◆ **Exercise**
What is needed is an exact copy of the entries below, with the pictures left out.

◆ **Entries shown**
- - - -

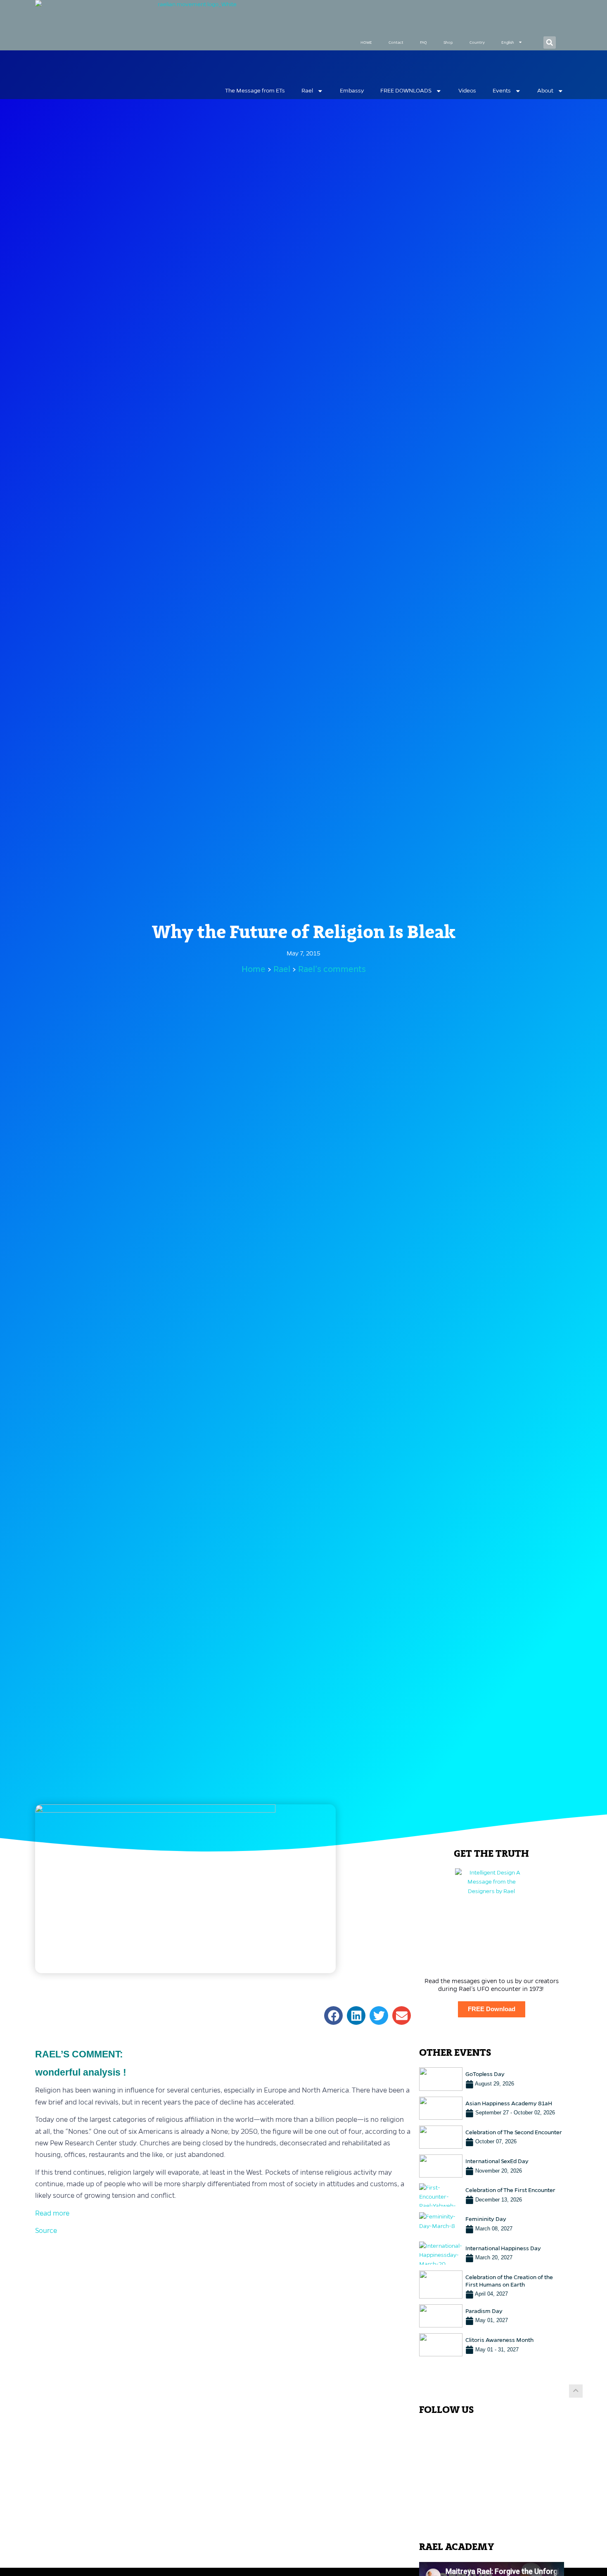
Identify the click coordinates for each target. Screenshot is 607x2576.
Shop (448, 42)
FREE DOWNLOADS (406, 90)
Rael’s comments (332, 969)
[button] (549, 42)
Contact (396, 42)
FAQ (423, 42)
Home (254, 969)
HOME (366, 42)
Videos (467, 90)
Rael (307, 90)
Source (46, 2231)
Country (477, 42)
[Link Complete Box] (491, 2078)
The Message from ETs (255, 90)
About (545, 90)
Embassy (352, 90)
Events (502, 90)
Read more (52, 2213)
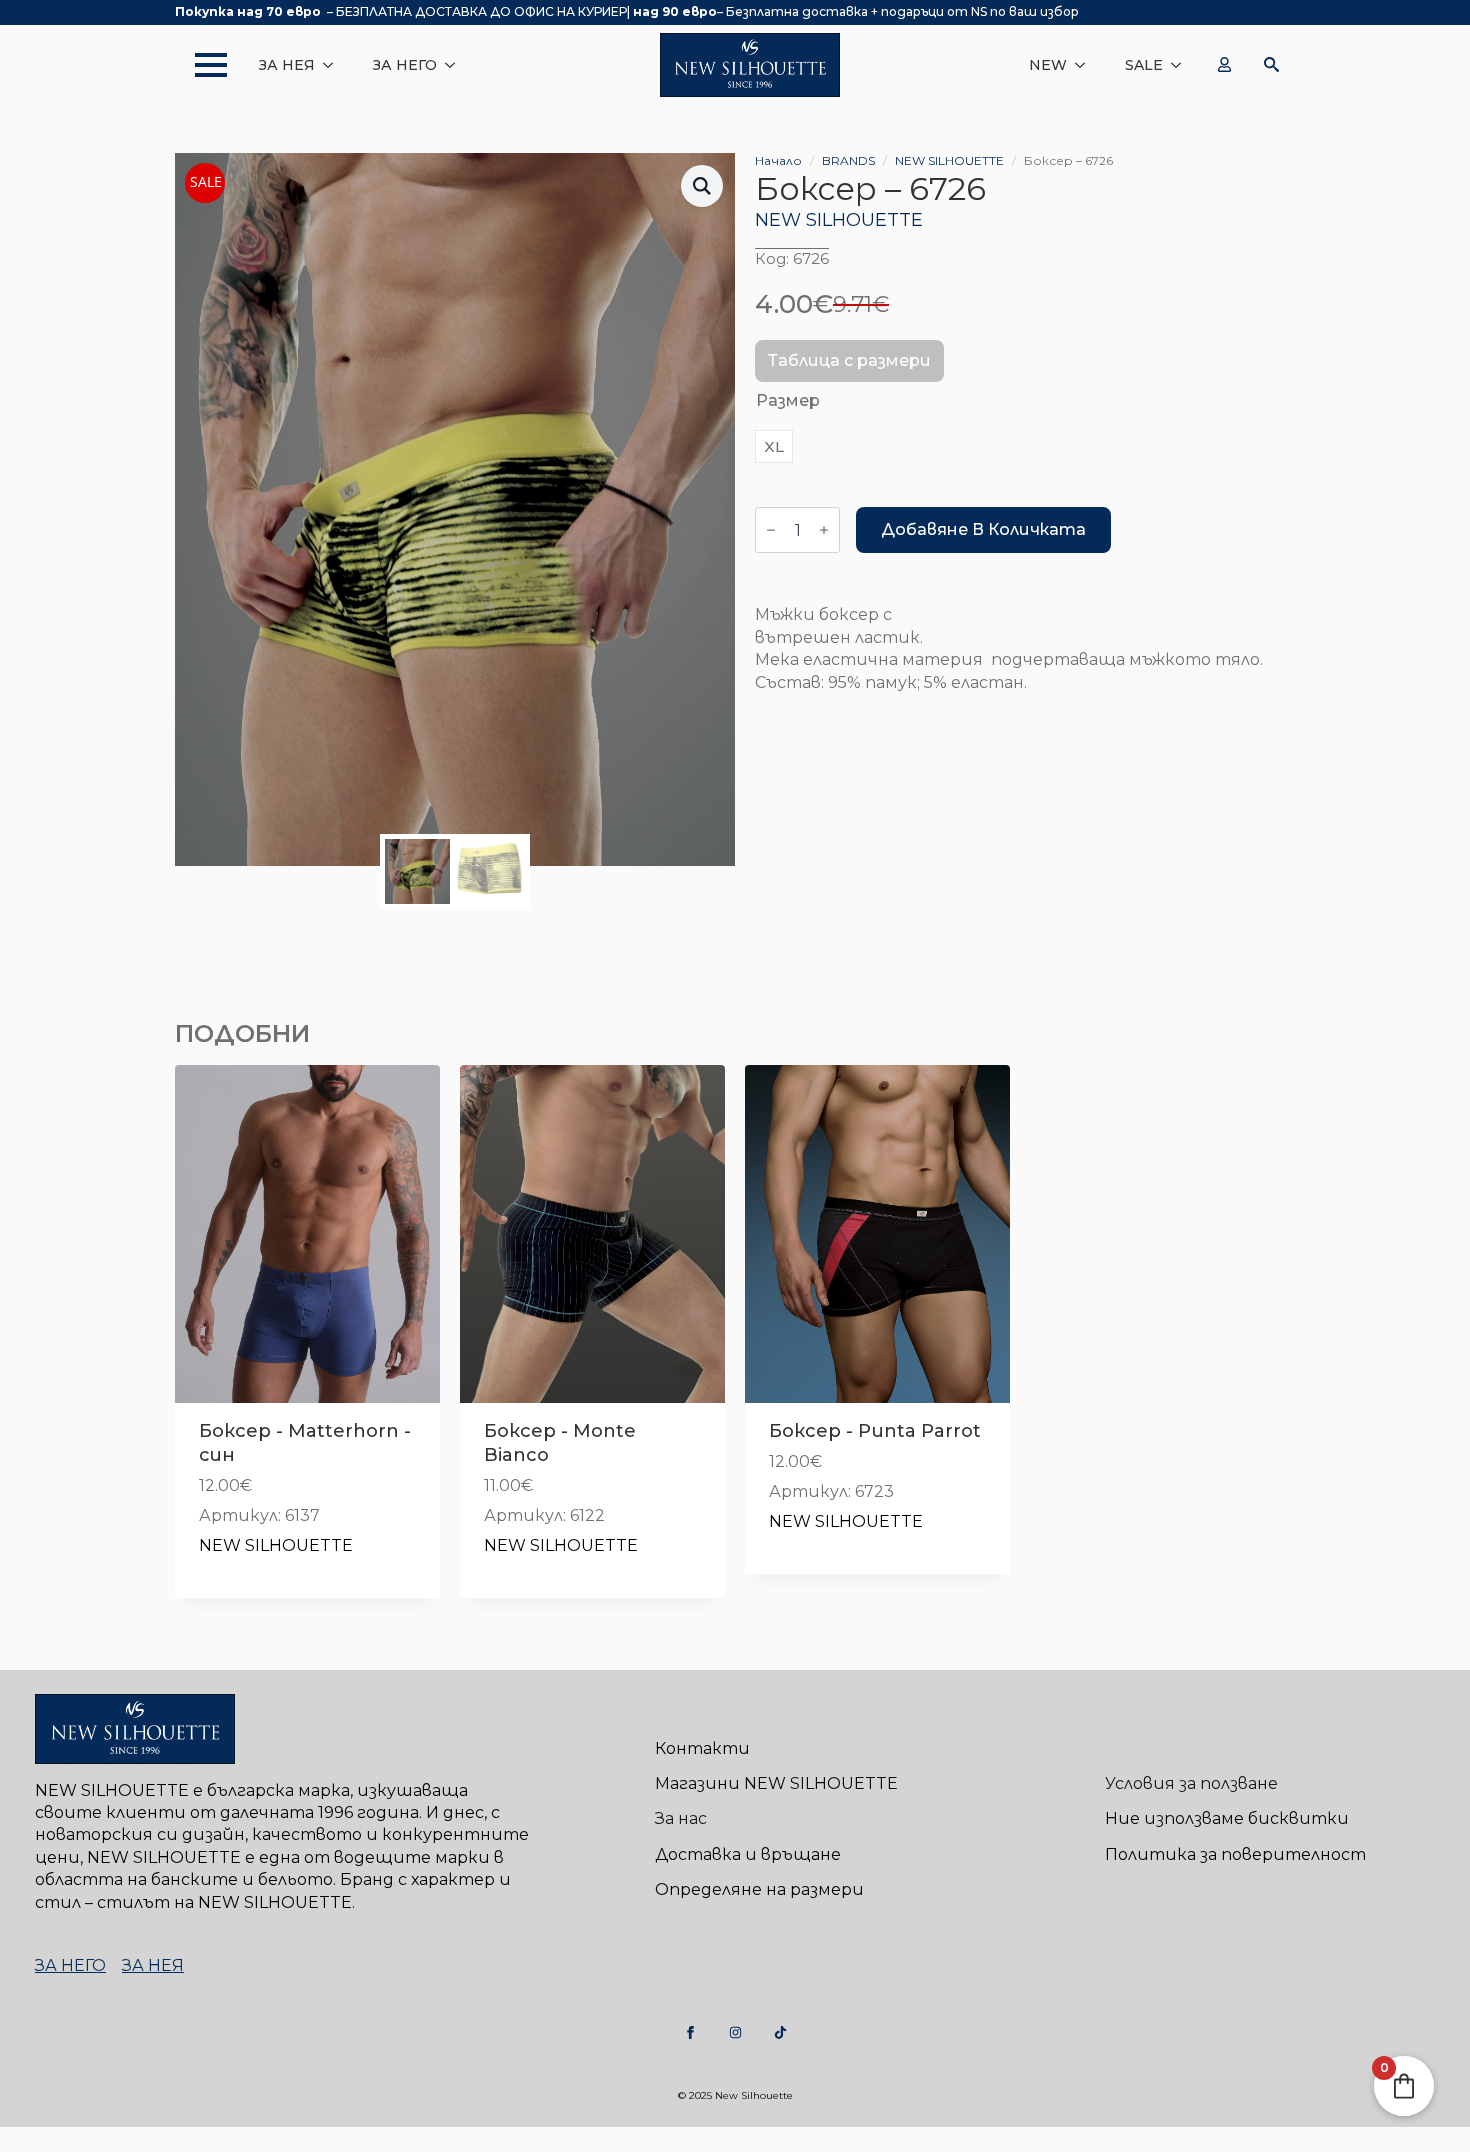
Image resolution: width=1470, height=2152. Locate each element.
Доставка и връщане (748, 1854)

- - - -

◆ **Result below**
Identify the click coordinates for each target. Screenshot is 607x2576.
Shop (448, 42)
FREE DOWNLOADS (406, 90)
Rael’s comments (332, 969)
[button] (549, 42)
Contact (396, 42)
FAQ (423, 42)
Home (254, 969)
HOME (366, 42)
Videos (467, 90)
Rael (307, 90)
Source (46, 2231)
Country (477, 42)
[Link Complete Box] (491, 2078)
The Message from ETs (255, 90)
About (545, 90)
Embassy (352, 90)
Events (502, 90)
Read more (52, 2213)
Image resolution: width=1470, height=2152. Locate each element.
Доставка и връщане (748, 1854)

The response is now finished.